Luckily, DeLong doesn't need to worry about our support. We're here for you!

Ten year PAYGO? Check. We've called for it to be followed and strengthened. Paying for the tax cuts? Check (see here, here, here). Carbon tax? Well, not exactly our specialty, but we are certainly open to the idea as a dual-method of switching toward a clean energy economy and helping to close our fiscal gap (and our president Maya MacGuineas included it in her plan with Bill Galston of Brookings). Other fiscal adjustments? Check. See the simulator or our Let's Get Specific papers on Social Security, Health Care, and Tax Expenditures (with other papers to come). Add-on accounts for Social Security? Check. It's in our Let's Get Specific paper on Social Security. Certainty? Certainly. We've been calling for lawmakers to address our long-term fiscal gap for a long time and have written Let's Get Specific papers on Social Security and Health Care to do so. Also, we have called for policymakers to build on and improve the cost-savings elements of health care reform, rather than repeal them.

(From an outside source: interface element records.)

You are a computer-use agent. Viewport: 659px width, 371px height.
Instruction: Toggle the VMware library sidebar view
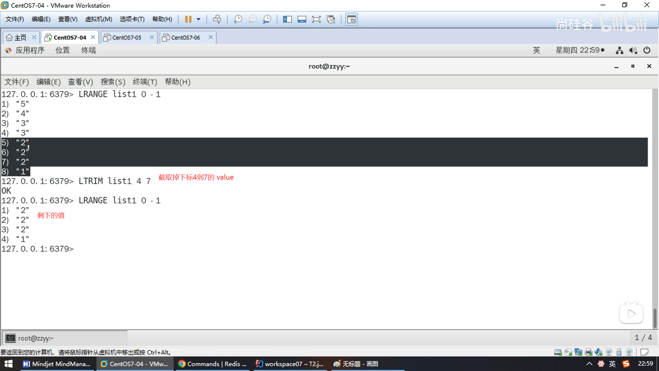[287, 19]
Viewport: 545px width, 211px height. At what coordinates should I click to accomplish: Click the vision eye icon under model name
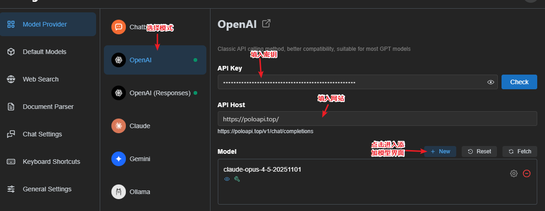(x=227, y=179)
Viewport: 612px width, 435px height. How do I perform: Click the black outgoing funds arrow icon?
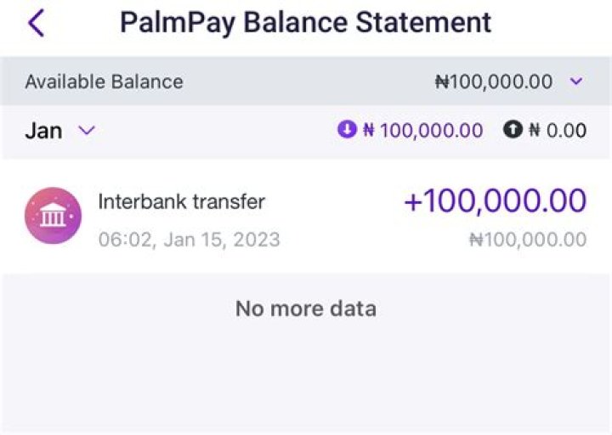click(513, 130)
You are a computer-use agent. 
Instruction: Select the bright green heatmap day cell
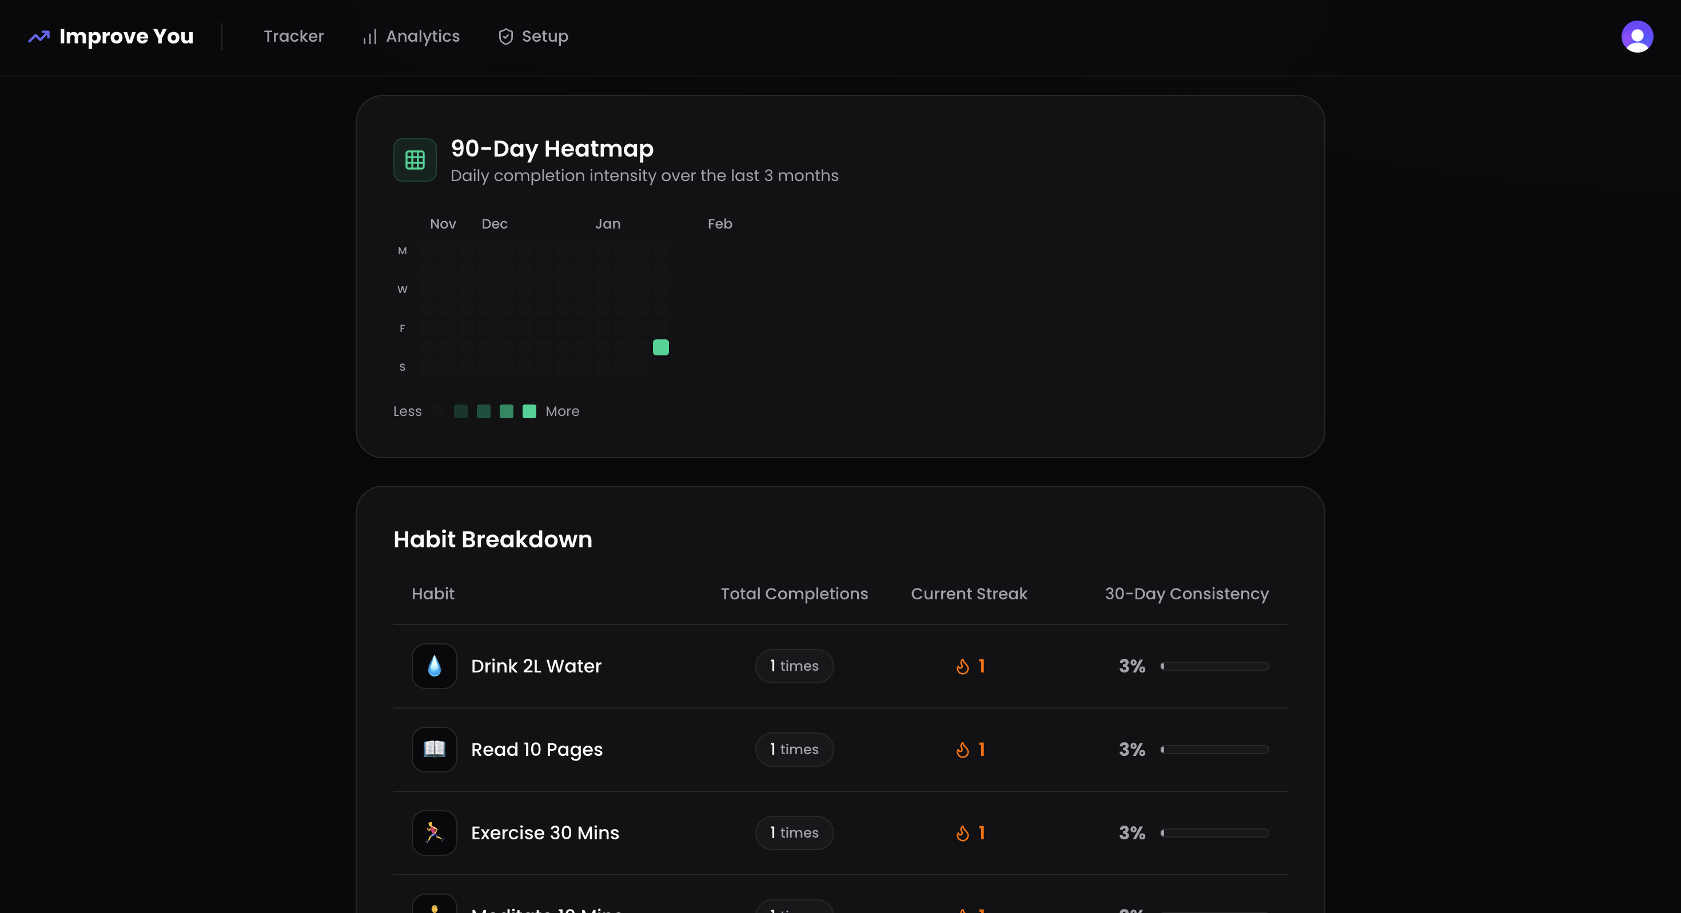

But it's not only CRFB that has been getting specific. Congressman Paul Ryan (R-WI) has offered a comprehensive fiscal plan for the long-term, the Esquire Budget Commission has presented a plan to balance the budget by 2020, and Bill Galston of the Brookings Institution and Maya MacGuineas have created a plan to reduce the debt to 60 percent of the economy by 2020. In terms of ideas for how to boost the recovery in the near-term while setting the stage for fiscal reform, Maya MacGuineas has talked about her own ideas.

It's great to hear DeLong joining the ranks of other groups and experts who have proposed specific ways for dealing with our fiscal problems down the road. We eagerly await specific ideas from anyone willing to offer them.